───── MATERIAL FOR THIS EXERCISE ─────

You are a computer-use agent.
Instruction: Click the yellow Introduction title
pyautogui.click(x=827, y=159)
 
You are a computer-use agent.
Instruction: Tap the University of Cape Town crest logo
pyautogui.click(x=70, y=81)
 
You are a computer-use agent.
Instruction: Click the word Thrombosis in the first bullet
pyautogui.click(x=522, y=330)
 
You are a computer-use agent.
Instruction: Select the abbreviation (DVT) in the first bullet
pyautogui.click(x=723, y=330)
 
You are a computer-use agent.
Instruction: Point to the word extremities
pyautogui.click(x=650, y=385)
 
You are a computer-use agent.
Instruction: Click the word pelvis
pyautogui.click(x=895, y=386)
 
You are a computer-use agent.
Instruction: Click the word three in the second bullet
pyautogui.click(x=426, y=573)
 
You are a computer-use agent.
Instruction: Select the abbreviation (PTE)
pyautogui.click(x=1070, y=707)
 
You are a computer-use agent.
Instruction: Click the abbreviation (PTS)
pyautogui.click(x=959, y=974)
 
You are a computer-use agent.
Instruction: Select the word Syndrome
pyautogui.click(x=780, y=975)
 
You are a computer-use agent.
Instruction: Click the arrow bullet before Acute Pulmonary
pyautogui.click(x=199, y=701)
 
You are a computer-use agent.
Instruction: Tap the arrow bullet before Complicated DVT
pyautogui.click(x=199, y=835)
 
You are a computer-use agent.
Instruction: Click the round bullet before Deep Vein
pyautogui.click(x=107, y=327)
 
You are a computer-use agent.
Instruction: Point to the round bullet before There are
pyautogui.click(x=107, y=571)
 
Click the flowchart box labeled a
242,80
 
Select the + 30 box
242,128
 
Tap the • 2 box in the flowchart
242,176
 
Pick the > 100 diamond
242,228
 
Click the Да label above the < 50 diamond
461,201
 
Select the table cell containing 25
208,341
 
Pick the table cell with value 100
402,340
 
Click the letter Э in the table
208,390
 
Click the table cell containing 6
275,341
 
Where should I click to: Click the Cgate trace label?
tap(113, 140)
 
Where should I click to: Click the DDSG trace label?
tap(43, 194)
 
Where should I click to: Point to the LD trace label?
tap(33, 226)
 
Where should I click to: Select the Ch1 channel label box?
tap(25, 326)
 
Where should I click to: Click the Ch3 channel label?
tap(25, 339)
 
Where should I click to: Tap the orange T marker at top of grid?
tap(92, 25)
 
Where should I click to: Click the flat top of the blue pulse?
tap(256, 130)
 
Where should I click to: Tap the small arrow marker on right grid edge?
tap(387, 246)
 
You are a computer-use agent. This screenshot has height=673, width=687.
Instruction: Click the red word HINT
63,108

─────

Rewrite all of the records above, changing "computer-use agent" to "desktop assistant" everywhere it appears and leaving everything else the same.

You are a desktop assistant.
Instruction: Click the yellow Introduction title
pyautogui.click(x=827, y=159)
 
You are a desktop assistant.
Instruction: Tap the University of Cape Town crest logo
pyautogui.click(x=70, y=81)
 
You are a desktop assistant.
Instruction: Click the word Thrombosis in the first bullet
pyautogui.click(x=522, y=330)
 
You are a desktop assistant.
Instruction: Select the abbreviation (DVT) in the first bullet
pyautogui.click(x=723, y=330)
 
You are a desktop assistant.
Instruction: Point to the word extremities
pyautogui.click(x=650, y=385)
 
You are a desktop assistant.
Instruction: Click the word pelvis
pyautogui.click(x=895, y=386)
 
You are a desktop assistant.
Instruction: Click the word three in the second bullet
pyautogui.click(x=426, y=573)
 
You are a desktop assistant.
Instruction: Select the abbreviation (PTE)
pyautogui.click(x=1070, y=707)
 
You are a desktop assistant.
Instruction: Click the abbreviation (PTS)
pyautogui.click(x=959, y=974)
 
You are a desktop assistant.
Instruction: Select the word Syndrome
pyautogui.click(x=780, y=975)
 
You are a desktop assistant.
Instruction: Click the arrow bullet before Acute Pulmonary
pyautogui.click(x=199, y=701)
 
You are a desktop assistant.
Instruction: Tap the arrow bullet before Complicated DVT
pyautogui.click(x=199, y=835)
 
You are a desktop assistant.
Instruction: Click the round bullet before Deep Vein
pyautogui.click(x=107, y=327)
 
You are a desktop assistant.
Instruction: Point to the round bullet before There are
pyautogui.click(x=107, y=571)
 
Click the flowchart box labeled a
242,80
 
Select the + 30 box
242,128
 
Tap the • 2 box in the flowchart
242,176
 
Pick the > 100 diamond
242,228
 
Click the Да label above the < 50 diamond
461,201
 
Select the table cell containing 25
208,341
 
Pick the table cell with value 100
402,340
 
Click the letter Э in the table
208,390
 
Click the table cell containing 6
275,341
 
Where should I click to: Click the Cgate trace label?
tap(113, 140)
 
Where should I click to: Click the DDSG trace label?
tap(43, 194)
 
Where should I click to: Point to the LD trace label?
tap(33, 226)
 
Where should I click to: Select the Ch1 channel label box?
tap(25, 326)
 
Where should I click to: Click the Ch3 channel label?
tap(25, 339)
 
Where should I click to: Tap the orange T marker at top of grid?
tap(92, 25)
 
Where should I click to: Click the flat top of the blue pulse?
tap(256, 130)
 
Where should I click to: Tap the small arrow marker on right grid edge?
tap(387, 246)
 
You are a desktop assistant. This screenshot has height=673, width=687.
Instruction: Click the red word HINT
63,108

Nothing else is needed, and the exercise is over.